Lookingglass Theatre Company
- Formation: 1988
- Type: Theatre group
- Location: Chicago, Illinois, USA;
- Notable members: David Schwimmer, David Catlin, Eva Barr, Thom Cox, Lawrence DiStasi, Joy Gregory, David Kersnar, Andy White
- Website: lookingglasstheatre.org

= Lookingglass Theatre Company =

Chicago non-profit theater company

Lookingglass Theatre Company is a non-profit theater company located in Chicago, Illinois.

==History==
Lookingglass was founded in 1988 by David Schwimmer, David Catlin, Eva Barr, Thom Cox, Lawrence DiStasi, Joy Gregory, David Kersnar, and Andy White. The company's first production, Through the Lookingglass, was directed by David Kersnar and was produced at the Great Room in Jones Residential College on the Northwestern University campus.

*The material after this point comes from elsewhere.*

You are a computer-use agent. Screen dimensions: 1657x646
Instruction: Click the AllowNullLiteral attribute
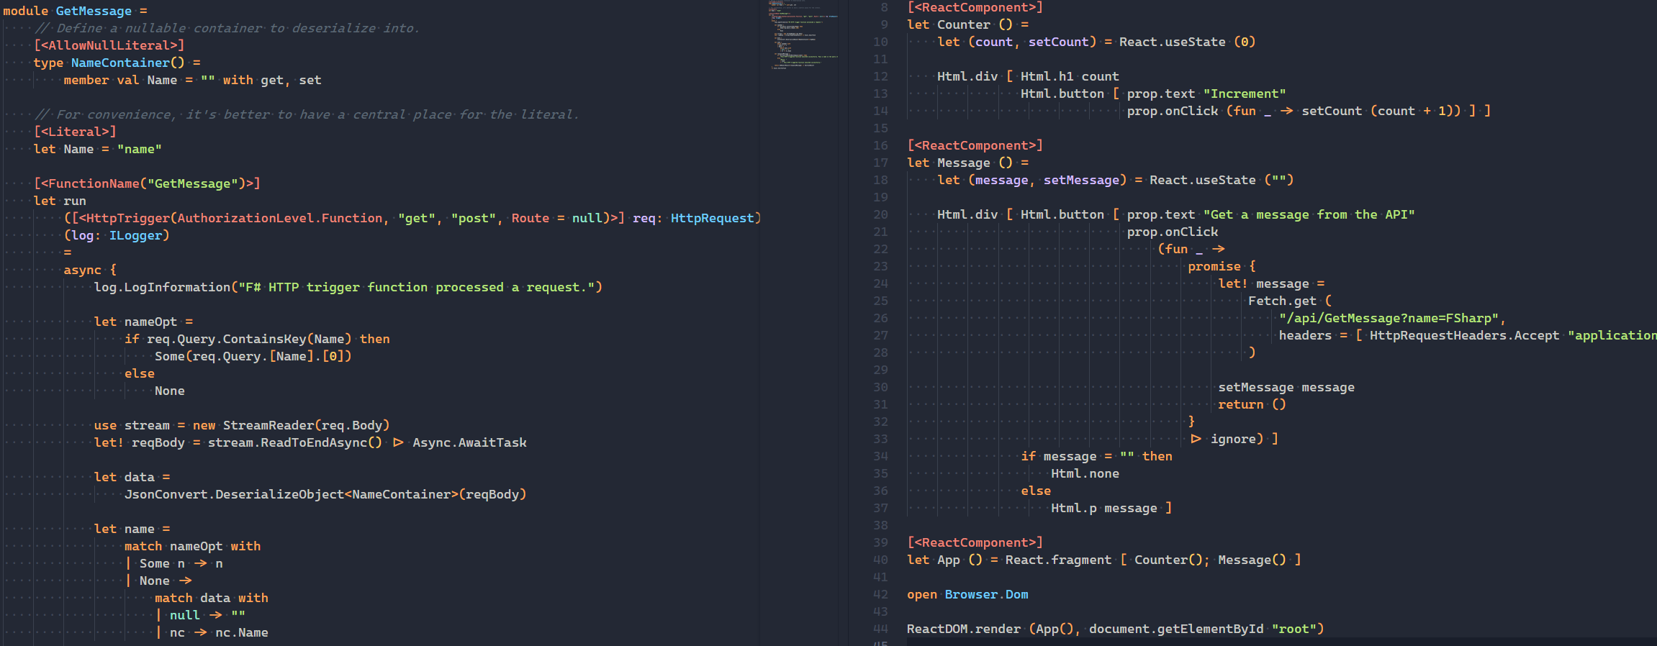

The company has since produced more than 60 world premiere plays, including Mary Zimmerman's Metamorphoses, as well as her adaptations of The Arabian Nights and The Odyssey. The company also premiered and toured creator David Catlin's circus-driven re-imaginings of Lewis Carroll's Alice in Wonderland in Lookingglass Alice and Herman Melville's Moby Dick. Other productions have included David Schwimmer's adaptations of Upton Sinclair's The Jungle and Studs Terkel's Race: How Blacks and Whites Think and Feel About the American Obsession.

Recent productions include Jules Verne's 20,000 Leagues Under the Sea, adapted by David Kersnar and Althos Low; Plantation!, a play about reparations, written by Ensemble Member Kevin Douglas and directed by Ensemble Member David Schwimmer; Beyond Caring, created by British author and director Alexander Zeldin.

===Leadership===
Lookingglass is led by Artistic Director Heidi Stillman, and Executive Director, Rachel Fink. Fink was preceded by Rachel Kraft, who served as Executive Director for 12 seasons. Kraft's tenure saw the company receive the 2011 Regional Theatre Tony Award, a 2016 $1 million MacArthur Award for Creative and Effecting Institutions, and the 2017 League of Chicago Theaters Artistic Achievement Award.

==New work==
Glassworks is Lookingglass' New Play Development program. The company has produced 66 World Premieres.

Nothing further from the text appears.